Postcards From the Web

From Computer to Cancún



illustration by A.J. Garces
Last year, Southwest Airlines asked its customers "Why Surf the Internet When You Can Fly It?" As advertising slogans go, it's not a bad one. In fact, with the recent glut of travel-related sites on the Web piling up like LaGuardia on Christmas Eve, the idea of using the Internet to get somewhere in realspace is really taking off.

At their cores, both the holidays and the Internet itself reek of escapism, each full of the promise to take you somewhere, anywhere, other than a desktop. So now is a perfect time to fly or drive or even sail through a few of these thousands of travel sites -- there's something out there for every motoring speed. A few go as far as to let you be your own self-serve agent and others aren't even worth a virtual layover. The bulk of the travel URLs we visited are the equivalent of sitting in coach, but some -- like Southwest's -- are flying strictly first class.

Ironically, Southwest prides itself on being a no-frills carrier. Enjoy the peanuts, but don't hold your breath for a croissant. Yet the airline's ambitious online efforts may be the web equivalent to an airport terminal in cyberspace. Twenty-five years ago, founder Herb Kelleher launched Southwest Airlines with a wacky business approach that pioneered the art of cutting corners without cutting services. Today, Kelleher's vision has brought him to the Internet to market his tale of airline ingenuity. The story itself, written by a pair of investigative journalists and sold in book form as Nuts! (published by the Austin-based Bard Press), details Kelleher's blueprint for zany promotions, low costs, and unusually high productivity. But as interesting a story as Kelleher's success is, Nuts! is ultimately more notable for its online promotion. The Nuts! website (http://www.stillnuts.com) is as clean and user-friendly as Southwest itself.

** Data segment **

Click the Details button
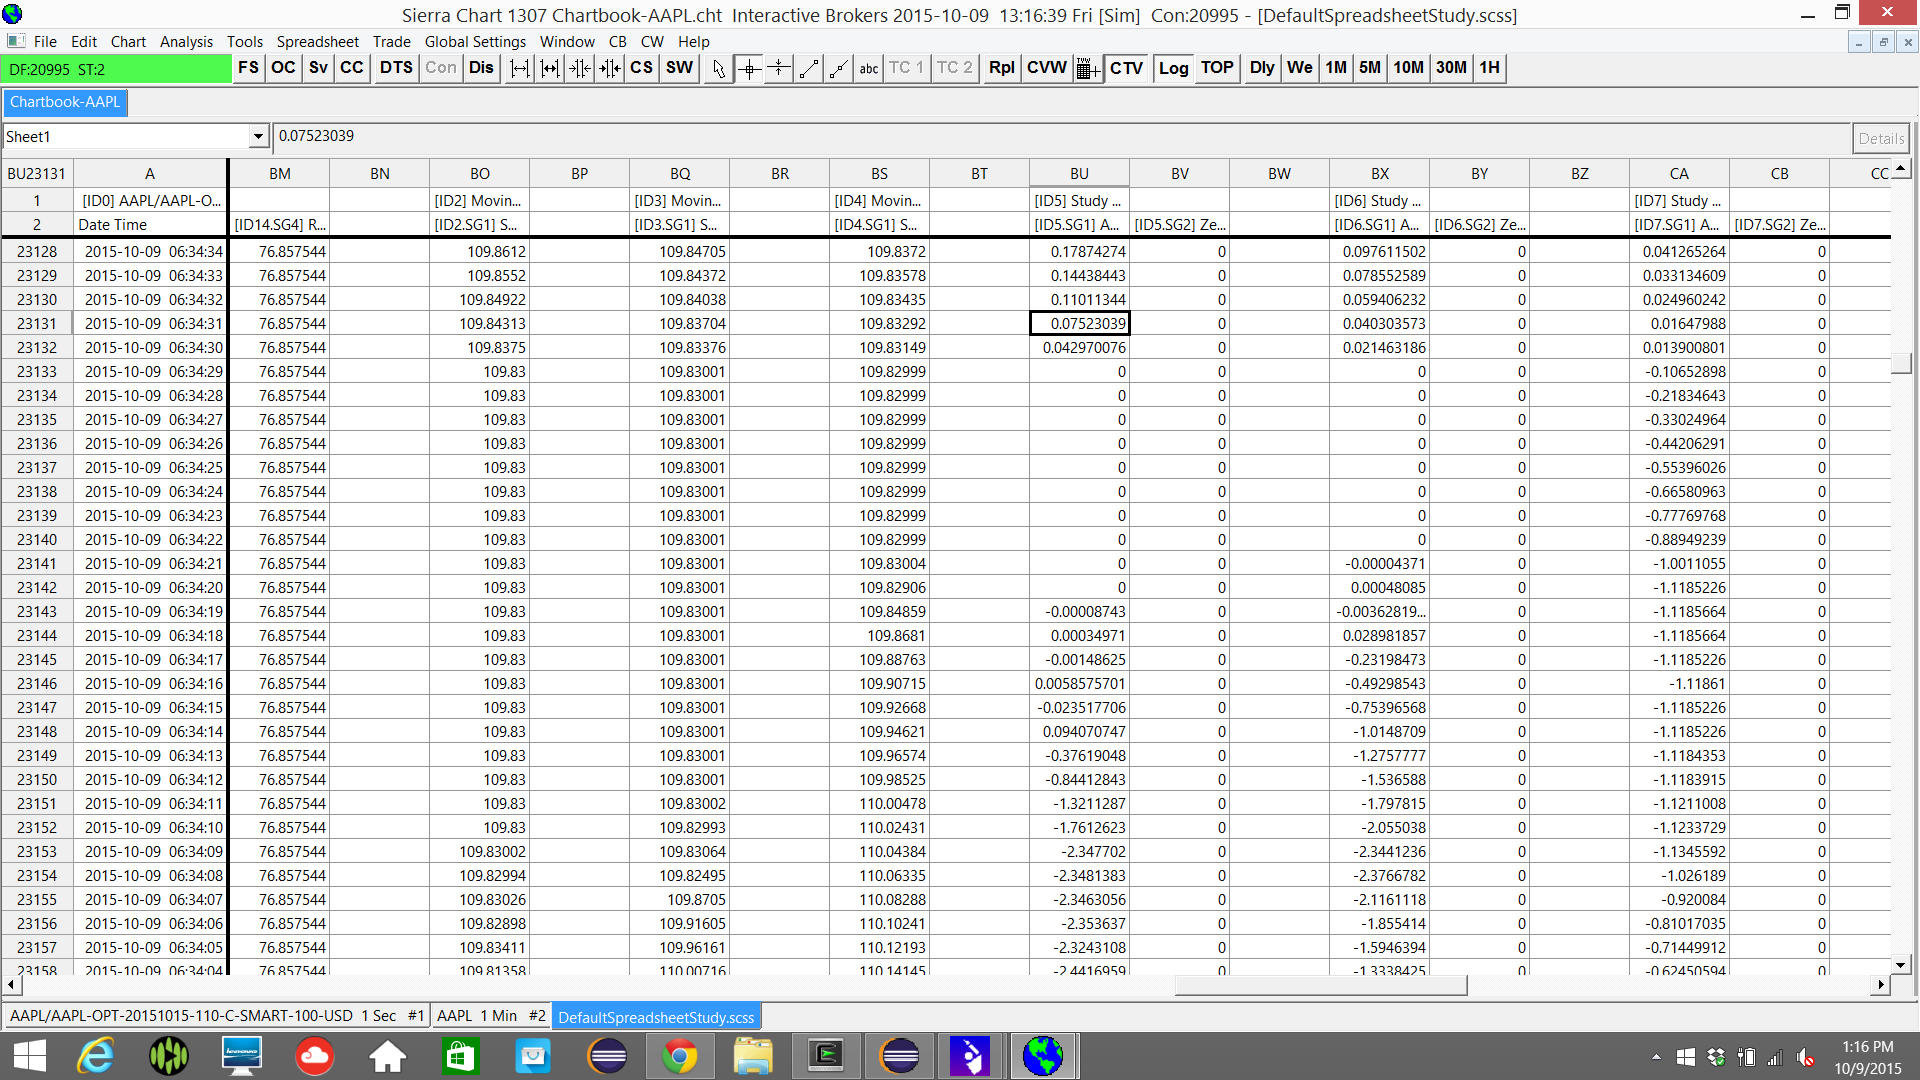point(1880,138)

** Given exercise **
Please reproduce the travel-websites article above word for word, from its title through its final sentence.

** Solved exercise **
Postcards From the Web

From Computer to Cancún



illustration by A.J. Garces
Last year, Southwest Airlines asked its customers "Why Surf the Internet When You Can Fly It?" As advertising slogans go, it's not a bad one. In fact, with the recent glut of travel-related sites on the Web piling up like LaGuardia on Christmas Eve, the idea of using the Internet to get somewhere in realspace is really taking off.

At their cores, both the holidays and the Internet itself reek of escapism, each full of the promise to take you somewhere, anywhere, other than a desktop. So now is a perfect time to fly or drive or even sail through a few of these thousands of travel sites -- there's something out there for every motoring speed. A few go as far as to let you be your own self-serve agent and others aren't even worth a virtual layover. The bulk of the travel URLs we visited are the equivalent of sitting in coach, but some -- like Southwest's -- are flying strictly first class.

Ironically, Southwest prides itself on being a no-frills carrier. Enjoy the peanuts, but don't hold your breath for a croissant. Yet the airline's ambitious online efforts may be the web equivalent to an airport terminal in cyberspace. Twenty-five years ago, founder Herb Kelleher launched Southwest Airlines with a wacky business approach that pioneered the art of cutting corners without cutting services. Today, Kelleher's vision has brought him to the Internet to market his tale of airline ingenuity. The story itself, written by a pair of investigative journalists and sold in book form as Nuts! (published by the Austin-based Bard Press), details Kelleher's blueprint for zany promotions, low costs, and unusually high productivity. But as interesting a story as Kelleher's success is, Nuts! is ultimately more notable for its online promotion. The Nuts! website (http://www.stillnuts.com) is as clean and user-friendly as Southwest itself.